Царь подошел к иконам, попробовал молиться.
Будто голос услышал за плечом:
- Не удерживай.
Летний ветер дунул в окно. Лампады загорелись ярче.
Велел поставить рядом с одром лежанку. Не отходил. Младенца, унесли к нянькам и кормилице. Молоко приходилось сцеживать.
На третий день, появился Патриарх. Посмотрел, внимательно, в лицо Царицы. Сказал:
- Готовься.
Протопоп, дождавшись, когда Царица придет в себя, поисповедовал.
Феодор увидел еще семерых священников.

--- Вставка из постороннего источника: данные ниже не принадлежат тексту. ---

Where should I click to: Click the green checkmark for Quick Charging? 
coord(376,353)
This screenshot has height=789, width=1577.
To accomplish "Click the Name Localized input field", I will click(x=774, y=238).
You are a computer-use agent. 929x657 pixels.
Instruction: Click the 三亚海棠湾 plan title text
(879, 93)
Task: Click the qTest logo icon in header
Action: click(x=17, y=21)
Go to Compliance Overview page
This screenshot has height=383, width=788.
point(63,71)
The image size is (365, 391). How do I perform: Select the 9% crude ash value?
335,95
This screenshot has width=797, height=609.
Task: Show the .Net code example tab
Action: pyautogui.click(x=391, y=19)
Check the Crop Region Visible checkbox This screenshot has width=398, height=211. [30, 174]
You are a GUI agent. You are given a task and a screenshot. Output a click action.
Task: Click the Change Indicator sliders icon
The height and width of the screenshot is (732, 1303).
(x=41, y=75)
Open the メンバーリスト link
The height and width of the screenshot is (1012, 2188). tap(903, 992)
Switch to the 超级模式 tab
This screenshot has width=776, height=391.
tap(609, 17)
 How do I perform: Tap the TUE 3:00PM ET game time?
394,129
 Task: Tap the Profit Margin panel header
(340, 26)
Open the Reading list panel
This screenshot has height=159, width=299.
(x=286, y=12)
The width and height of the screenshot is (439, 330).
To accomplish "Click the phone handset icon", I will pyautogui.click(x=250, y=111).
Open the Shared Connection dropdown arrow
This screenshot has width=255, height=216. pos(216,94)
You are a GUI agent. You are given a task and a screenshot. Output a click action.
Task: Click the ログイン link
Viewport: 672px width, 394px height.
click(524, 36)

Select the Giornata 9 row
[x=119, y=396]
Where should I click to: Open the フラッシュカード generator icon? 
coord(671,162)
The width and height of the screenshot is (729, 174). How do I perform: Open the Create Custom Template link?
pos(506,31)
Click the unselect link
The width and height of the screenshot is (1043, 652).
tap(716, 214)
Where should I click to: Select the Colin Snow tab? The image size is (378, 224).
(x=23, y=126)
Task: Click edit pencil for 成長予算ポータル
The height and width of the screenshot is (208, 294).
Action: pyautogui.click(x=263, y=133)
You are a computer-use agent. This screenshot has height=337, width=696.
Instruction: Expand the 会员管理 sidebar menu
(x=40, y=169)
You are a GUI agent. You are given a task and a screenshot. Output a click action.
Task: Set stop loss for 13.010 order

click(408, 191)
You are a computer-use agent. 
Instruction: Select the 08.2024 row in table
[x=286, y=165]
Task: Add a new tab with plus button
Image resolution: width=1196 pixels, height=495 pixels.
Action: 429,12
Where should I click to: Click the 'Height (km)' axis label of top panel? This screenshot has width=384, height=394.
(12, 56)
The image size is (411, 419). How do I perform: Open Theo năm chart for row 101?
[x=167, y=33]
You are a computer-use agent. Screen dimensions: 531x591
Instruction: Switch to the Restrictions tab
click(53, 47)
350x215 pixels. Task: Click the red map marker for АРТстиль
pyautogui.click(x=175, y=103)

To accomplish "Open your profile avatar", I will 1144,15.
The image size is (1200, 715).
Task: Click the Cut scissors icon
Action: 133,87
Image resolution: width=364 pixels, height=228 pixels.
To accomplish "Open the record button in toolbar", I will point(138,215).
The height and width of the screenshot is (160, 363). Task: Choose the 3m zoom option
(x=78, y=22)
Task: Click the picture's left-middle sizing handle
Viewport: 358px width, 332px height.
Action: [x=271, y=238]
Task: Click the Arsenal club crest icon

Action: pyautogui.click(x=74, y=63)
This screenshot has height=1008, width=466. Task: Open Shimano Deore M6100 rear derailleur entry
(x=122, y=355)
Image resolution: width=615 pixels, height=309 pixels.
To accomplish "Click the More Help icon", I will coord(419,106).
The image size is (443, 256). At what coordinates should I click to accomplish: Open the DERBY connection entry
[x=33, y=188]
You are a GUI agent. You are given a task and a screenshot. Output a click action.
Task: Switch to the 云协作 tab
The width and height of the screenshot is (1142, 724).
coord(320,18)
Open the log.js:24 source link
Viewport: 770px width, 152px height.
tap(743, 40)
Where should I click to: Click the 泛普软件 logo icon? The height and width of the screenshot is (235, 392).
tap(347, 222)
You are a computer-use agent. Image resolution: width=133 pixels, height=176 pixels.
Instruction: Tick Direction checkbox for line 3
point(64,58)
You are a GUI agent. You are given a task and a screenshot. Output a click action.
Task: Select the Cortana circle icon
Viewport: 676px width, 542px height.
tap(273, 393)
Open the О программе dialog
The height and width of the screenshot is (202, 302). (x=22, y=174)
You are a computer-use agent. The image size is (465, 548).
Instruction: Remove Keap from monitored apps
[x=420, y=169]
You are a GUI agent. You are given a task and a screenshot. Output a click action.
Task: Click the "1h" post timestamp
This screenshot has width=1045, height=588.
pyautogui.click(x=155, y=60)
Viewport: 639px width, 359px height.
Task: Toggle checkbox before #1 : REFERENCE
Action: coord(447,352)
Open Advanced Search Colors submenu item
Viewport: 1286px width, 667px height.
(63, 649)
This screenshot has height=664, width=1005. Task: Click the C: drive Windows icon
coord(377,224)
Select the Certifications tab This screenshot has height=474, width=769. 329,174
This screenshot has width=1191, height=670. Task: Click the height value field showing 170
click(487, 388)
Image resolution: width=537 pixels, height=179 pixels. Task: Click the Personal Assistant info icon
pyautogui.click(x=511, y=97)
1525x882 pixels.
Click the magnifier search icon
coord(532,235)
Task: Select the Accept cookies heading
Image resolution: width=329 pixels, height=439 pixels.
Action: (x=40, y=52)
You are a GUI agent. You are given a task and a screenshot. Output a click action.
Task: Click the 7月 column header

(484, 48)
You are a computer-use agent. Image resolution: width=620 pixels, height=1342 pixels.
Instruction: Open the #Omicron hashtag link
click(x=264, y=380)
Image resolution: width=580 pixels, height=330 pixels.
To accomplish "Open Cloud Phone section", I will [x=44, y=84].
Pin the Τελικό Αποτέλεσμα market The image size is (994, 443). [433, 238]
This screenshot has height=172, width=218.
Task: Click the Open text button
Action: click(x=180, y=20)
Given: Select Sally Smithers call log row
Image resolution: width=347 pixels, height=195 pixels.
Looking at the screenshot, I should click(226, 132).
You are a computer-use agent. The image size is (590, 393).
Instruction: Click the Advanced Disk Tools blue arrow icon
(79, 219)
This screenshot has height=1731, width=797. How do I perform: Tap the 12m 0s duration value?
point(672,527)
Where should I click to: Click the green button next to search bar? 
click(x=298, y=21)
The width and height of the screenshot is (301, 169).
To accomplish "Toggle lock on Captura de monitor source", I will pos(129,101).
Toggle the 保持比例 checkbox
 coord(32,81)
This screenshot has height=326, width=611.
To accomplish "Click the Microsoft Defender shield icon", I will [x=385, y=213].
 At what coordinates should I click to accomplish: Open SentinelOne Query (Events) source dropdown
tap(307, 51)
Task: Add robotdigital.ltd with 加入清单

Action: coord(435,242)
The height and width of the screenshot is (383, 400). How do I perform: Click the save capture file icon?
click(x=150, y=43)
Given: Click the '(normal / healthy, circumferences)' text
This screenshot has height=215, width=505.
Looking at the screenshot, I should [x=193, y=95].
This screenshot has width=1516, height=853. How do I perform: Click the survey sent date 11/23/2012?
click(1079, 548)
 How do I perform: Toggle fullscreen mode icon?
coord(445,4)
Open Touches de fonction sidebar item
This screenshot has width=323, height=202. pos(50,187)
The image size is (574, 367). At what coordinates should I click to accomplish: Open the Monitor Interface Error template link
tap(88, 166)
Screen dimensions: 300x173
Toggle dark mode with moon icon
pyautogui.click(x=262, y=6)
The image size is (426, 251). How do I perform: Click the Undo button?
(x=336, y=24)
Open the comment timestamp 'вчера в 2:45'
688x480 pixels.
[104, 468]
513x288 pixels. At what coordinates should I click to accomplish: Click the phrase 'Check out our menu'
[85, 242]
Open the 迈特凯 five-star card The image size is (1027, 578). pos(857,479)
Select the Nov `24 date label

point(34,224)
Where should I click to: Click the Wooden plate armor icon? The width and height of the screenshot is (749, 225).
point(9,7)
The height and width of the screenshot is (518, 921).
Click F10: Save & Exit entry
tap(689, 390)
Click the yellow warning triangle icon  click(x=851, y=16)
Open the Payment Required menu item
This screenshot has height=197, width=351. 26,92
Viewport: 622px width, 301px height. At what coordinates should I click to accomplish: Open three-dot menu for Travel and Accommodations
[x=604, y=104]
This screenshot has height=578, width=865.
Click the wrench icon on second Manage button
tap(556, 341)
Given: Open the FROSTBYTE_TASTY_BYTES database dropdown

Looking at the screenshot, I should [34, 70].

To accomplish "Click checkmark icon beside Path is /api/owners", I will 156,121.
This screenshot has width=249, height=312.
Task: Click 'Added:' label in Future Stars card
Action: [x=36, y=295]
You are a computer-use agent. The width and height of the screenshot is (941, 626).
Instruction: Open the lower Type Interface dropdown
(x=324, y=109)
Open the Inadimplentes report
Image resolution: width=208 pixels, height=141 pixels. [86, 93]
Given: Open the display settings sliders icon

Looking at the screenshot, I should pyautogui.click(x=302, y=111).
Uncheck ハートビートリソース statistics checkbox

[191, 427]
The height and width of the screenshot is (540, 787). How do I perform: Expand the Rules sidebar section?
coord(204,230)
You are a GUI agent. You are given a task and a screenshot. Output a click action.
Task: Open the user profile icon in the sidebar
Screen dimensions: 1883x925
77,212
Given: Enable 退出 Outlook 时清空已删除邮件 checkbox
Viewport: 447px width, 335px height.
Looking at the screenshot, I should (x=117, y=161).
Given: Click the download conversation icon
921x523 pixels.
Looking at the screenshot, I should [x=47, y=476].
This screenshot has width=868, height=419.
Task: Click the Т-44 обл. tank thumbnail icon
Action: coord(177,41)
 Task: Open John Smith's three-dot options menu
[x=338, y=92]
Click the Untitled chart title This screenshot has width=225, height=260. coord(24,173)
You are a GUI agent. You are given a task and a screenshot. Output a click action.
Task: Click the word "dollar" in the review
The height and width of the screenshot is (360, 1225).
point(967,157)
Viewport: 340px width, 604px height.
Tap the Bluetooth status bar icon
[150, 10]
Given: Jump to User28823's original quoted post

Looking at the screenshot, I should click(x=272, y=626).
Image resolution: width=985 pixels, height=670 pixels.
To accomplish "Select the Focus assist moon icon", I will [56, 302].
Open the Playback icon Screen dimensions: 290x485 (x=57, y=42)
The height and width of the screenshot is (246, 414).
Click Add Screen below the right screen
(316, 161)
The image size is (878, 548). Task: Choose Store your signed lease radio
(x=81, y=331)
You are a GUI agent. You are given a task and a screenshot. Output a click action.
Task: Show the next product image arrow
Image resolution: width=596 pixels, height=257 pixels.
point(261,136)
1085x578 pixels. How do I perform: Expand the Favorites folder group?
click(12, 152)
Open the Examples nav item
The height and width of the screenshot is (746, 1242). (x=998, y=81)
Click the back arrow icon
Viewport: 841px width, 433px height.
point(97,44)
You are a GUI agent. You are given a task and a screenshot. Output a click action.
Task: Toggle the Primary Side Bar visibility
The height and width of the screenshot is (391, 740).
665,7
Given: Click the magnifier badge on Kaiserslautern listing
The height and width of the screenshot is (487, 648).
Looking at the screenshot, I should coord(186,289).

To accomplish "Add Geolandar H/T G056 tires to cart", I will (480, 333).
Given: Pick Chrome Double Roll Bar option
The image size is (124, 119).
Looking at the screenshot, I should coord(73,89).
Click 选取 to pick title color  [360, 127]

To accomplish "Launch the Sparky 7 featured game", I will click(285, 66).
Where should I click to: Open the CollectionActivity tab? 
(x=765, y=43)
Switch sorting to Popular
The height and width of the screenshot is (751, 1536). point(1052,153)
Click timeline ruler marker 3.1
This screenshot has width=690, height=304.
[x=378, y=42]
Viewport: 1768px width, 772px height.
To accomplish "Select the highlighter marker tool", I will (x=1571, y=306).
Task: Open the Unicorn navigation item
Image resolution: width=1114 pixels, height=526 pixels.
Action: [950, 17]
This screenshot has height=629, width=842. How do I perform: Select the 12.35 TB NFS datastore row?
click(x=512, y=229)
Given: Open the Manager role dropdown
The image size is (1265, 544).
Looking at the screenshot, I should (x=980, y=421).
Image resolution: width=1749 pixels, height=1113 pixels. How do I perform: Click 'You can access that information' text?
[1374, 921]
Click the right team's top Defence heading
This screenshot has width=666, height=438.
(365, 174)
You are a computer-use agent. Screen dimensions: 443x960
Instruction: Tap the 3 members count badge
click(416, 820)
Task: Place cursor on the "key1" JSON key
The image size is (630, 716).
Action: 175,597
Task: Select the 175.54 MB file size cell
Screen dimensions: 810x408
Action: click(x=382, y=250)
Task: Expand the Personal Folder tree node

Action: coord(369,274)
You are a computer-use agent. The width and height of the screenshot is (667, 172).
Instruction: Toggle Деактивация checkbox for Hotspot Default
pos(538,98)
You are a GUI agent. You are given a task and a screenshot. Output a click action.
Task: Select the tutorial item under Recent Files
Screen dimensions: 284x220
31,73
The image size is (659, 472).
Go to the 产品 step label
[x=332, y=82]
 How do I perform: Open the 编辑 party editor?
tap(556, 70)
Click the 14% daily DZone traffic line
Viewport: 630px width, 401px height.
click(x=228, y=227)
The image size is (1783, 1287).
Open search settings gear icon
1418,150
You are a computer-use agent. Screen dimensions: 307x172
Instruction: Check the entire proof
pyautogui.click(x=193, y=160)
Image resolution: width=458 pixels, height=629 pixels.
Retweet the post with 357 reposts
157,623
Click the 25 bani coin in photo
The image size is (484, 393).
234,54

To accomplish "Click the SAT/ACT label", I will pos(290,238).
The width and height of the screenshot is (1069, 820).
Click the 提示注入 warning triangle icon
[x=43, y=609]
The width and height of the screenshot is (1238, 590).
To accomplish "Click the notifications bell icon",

Ни минуты не мешкая, они начали соборование. Поочередно читали Евангелие, помазывали Агафию елеем.
Ушли. Остался, лишь духовник. Начал Канон на исход души:
- «Подобно каплям дождевым…»
Агафия, взяла руку мужа и не отпускала до конца.
Через три дня, няньки сообщили, что почил в Бозе и Царевич Илия Феодорович.
Сорок дней, Царь не выходил. Не говорил ни с кем. Ночью, выл тихонько.
На сороковины, Языков и Лихачев, отвели его под руки в Вознесенский монастырь, усыпальницу Цариц.
Покоились там, - прабабушка, Ксения Ивановна Шестова, во иноцех Марфа. Бабушка - Евдокия Лукьяновна Стрешнева. Маменька, Мария Ильинична. И прародительница – первая Царица, Анастасия Романовна. Почти все они, были не слишком богаты и знатны. Бабушкин отец, говорят, сам землю пахал. Но все, были избраны по любви. Теперь, среди них и Царица Агафия.
После панихиды, вышел из храма уже сам. Побрел в Тайницкий сад, присел на скамью.
Дорожки выметены, трава свежескошена. На клумбах, - пышные августовские цветы. Ручная белка, которую кормили вместе с Агафией, подбежала, прося орехов. Царь развел руками, - нет ничего.
За стеной, шумел стольный град. День выдался теплый, но не знойный. Облака неспешно плыли. Звали за собой. В иной Град, где нет смерти, где все живы.